● Dataset items:
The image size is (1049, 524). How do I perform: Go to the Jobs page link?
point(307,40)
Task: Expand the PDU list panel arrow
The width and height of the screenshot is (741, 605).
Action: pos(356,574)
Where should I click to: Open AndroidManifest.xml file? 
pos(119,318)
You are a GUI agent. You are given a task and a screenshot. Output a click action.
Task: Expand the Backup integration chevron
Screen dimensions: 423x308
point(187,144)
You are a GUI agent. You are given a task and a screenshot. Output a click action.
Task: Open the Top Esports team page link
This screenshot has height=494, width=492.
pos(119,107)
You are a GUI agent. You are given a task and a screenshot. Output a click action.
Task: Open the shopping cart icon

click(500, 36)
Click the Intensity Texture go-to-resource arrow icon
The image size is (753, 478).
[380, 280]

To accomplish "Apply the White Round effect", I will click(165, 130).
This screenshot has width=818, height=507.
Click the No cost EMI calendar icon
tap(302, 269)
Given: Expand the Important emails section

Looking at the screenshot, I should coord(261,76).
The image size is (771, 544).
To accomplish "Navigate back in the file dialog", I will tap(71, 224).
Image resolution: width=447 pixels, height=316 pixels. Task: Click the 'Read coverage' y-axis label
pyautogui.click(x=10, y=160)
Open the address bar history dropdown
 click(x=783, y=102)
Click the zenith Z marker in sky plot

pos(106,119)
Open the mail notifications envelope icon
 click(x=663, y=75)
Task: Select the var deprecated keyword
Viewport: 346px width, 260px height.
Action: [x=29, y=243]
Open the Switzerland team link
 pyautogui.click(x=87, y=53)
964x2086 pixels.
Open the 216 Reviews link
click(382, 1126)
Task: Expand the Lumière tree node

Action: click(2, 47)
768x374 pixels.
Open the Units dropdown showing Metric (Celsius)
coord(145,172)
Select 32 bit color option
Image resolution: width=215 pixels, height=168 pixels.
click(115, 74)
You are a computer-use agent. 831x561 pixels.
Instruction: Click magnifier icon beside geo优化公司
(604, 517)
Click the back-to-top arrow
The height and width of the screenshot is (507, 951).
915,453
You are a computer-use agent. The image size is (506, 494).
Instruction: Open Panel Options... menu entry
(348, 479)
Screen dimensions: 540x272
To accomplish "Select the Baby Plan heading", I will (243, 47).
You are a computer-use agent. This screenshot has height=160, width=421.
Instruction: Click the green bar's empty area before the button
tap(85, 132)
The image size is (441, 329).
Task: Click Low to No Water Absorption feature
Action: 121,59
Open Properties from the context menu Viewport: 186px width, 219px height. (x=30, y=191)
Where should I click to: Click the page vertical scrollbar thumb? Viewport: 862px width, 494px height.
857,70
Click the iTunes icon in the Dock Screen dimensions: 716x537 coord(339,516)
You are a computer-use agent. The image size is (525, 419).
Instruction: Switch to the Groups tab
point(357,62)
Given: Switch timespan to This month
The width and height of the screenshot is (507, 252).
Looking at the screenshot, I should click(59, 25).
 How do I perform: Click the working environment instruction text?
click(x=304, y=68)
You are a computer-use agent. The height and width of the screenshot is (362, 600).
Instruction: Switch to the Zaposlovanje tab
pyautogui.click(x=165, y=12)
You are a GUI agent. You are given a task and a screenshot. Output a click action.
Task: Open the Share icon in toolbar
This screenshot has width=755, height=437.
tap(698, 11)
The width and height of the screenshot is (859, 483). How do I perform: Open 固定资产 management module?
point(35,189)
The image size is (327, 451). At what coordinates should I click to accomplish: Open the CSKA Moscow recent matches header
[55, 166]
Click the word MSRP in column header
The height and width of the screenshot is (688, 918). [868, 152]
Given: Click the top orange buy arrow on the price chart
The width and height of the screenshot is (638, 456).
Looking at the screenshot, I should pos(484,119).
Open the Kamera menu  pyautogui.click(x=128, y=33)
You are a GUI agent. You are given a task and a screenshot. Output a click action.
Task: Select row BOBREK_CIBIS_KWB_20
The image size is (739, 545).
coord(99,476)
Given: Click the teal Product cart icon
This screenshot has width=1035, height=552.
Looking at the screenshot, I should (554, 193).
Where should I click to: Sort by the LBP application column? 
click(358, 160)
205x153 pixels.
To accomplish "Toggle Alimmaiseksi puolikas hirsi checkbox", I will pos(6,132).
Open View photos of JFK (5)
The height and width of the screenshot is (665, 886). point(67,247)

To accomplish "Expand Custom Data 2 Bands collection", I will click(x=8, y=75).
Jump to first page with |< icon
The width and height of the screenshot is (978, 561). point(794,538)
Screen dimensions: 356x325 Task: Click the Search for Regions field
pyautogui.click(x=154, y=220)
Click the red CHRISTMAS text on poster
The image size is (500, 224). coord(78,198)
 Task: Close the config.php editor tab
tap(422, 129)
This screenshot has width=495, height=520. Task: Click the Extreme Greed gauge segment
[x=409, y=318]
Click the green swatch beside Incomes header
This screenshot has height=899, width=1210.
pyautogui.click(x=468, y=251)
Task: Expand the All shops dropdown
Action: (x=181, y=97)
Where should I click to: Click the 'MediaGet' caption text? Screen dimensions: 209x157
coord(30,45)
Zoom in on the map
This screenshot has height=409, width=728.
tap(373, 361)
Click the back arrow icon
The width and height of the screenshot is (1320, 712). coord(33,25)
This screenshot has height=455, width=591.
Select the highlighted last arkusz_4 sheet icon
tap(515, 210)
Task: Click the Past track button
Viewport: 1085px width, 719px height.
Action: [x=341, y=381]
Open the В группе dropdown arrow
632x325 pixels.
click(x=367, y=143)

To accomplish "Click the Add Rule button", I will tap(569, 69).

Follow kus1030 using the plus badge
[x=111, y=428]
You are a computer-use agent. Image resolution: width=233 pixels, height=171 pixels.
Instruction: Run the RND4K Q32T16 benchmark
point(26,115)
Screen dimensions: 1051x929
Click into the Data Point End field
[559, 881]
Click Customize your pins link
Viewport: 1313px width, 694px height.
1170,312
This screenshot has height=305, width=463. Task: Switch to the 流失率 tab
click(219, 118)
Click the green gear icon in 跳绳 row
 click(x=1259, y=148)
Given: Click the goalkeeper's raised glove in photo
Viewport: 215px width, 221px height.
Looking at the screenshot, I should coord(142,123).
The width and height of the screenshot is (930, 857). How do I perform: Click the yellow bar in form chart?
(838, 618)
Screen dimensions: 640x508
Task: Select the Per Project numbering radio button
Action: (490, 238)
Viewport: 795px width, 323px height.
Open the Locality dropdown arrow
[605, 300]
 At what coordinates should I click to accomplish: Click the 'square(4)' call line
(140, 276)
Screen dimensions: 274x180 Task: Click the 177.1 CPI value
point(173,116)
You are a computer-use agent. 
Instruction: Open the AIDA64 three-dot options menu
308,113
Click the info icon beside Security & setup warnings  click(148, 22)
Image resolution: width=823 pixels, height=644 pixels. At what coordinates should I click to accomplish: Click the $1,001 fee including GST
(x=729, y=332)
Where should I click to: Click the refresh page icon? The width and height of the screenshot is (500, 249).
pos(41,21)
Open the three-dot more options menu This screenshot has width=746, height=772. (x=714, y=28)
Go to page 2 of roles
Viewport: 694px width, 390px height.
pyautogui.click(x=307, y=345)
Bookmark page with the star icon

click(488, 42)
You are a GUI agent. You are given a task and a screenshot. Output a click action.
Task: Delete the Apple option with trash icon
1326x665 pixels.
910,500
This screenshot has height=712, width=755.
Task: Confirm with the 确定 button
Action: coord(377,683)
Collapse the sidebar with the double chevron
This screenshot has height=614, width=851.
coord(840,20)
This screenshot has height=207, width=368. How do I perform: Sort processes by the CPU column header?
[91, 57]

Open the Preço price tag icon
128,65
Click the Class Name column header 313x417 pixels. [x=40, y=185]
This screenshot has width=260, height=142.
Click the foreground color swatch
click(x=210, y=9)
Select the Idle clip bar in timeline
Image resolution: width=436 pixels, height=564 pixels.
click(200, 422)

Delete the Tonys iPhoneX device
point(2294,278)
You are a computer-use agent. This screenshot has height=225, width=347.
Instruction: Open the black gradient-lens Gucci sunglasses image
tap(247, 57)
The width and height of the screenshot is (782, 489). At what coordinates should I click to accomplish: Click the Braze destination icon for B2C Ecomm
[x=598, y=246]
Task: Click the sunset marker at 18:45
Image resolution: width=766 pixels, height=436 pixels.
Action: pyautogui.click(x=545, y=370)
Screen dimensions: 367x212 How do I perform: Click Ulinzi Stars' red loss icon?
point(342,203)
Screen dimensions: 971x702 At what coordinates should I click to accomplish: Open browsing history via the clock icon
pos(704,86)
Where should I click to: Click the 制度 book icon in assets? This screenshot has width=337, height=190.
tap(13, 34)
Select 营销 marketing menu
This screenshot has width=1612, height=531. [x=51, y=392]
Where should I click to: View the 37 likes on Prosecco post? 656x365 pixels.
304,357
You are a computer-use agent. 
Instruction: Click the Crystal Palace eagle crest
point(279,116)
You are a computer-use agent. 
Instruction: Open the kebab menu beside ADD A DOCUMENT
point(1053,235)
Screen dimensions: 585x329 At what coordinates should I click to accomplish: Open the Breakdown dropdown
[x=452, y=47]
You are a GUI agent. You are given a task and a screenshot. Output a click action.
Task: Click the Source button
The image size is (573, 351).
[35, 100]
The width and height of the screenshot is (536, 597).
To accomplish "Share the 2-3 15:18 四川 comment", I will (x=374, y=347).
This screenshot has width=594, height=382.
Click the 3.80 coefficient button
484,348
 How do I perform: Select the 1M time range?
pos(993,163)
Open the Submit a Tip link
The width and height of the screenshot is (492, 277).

● WHAT TO WORK ON:
Copy, please, every line from the start of the entries down to the line that holds "Click the back-to-top arrow", with both of those lines included and no others.

● RESPONSE TO THE TASK:
The image size is (1049, 524). How do I perform: Go to the Jobs page link?
point(307,40)
Task: Expand the PDU list panel arrow
The width and height of the screenshot is (741, 605).
Action: pos(356,574)
Where should I click to: Open AndroidManifest.xml file? 
pos(119,318)
You are a GUI agent. You are given a task and a screenshot. Output a click action.
Task: Expand the Backup integration chevron
Screen dimensions: 423x308
point(187,144)
You are a GUI agent. You are given a task and a screenshot. Output a click action.
Task: Open the Top Esports team page link
This screenshot has height=494, width=492.
pos(119,107)
You are a GUI agent. You are given a task and a screenshot. Output a click action.
Task: Open the shopping cart icon

click(500, 36)
Click the Intensity Texture go-to-resource arrow icon
The image size is (753, 478).
[380, 280]

To accomplish "Apply the White Round effect", I will click(165, 130).
This screenshot has width=818, height=507.
Click the No cost EMI calendar icon
tap(302, 269)
Given: Expand the Important emails section

Looking at the screenshot, I should coord(261,76).
The image size is (771, 544).
To accomplish "Navigate back in the file dialog", I will tap(71, 224).
Image resolution: width=447 pixels, height=316 pixels. Task: Click the 'Read coverage' y-axis label
pyautogui.click(x=10, y=160)
Open the address bar history dropdown
 click(x=783, y=102)
Click the zenith Z marker in sky plot

pos(106,119)
Open the mail notifications envelope icon
 click(x=663, y=75)
Task: Select the var deprecated keyword
Viewport: 346px width, 260px height.
Action: [x=29, y=243]
Open the Switzerland team link
 pyautogui.click(x=87, y=53)
964x2086 pixels.
Open the 216 Reviews link
click(382, 1126)
Task: Expand the Lumière tree node

Action: click(2, 47)
768x374 pixels.
Open the Units dropdown showing Metric (Celsius)
coord(145,172)
Select 32 bit color option
Image resolution: width=215 pixels, height=168 pixels.
click(115, 74)
You are a computer-use agent. 831x561 pixels.
Instruction: Click magnifier icon beside geo优化公司
(604, 517)
Click the back-to-top arrow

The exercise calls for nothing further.